■ Action item:
Reproduce every entry exactly and leave its pictures out.

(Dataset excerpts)
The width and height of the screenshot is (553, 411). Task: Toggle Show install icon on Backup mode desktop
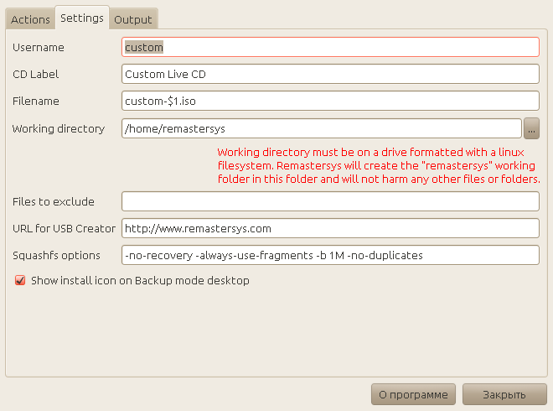pyautogui.click(x=20, y=281)
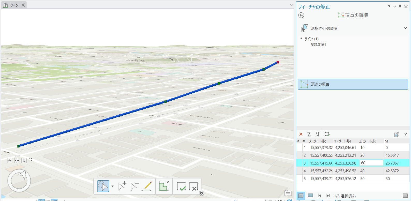411x201 pixels.
Task: Select feature 533.0161 in the list
Action: coord(318,45)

■ Solution to this problem:
The width and height of the screenshot is (553, 411). Task: Toggle Show install icon on Backup mode desktop
pyautogui.click(x=20, y=281)
411x201 pixels.
Task: Select feature 533.0161 in the list
Action: coord(318,45)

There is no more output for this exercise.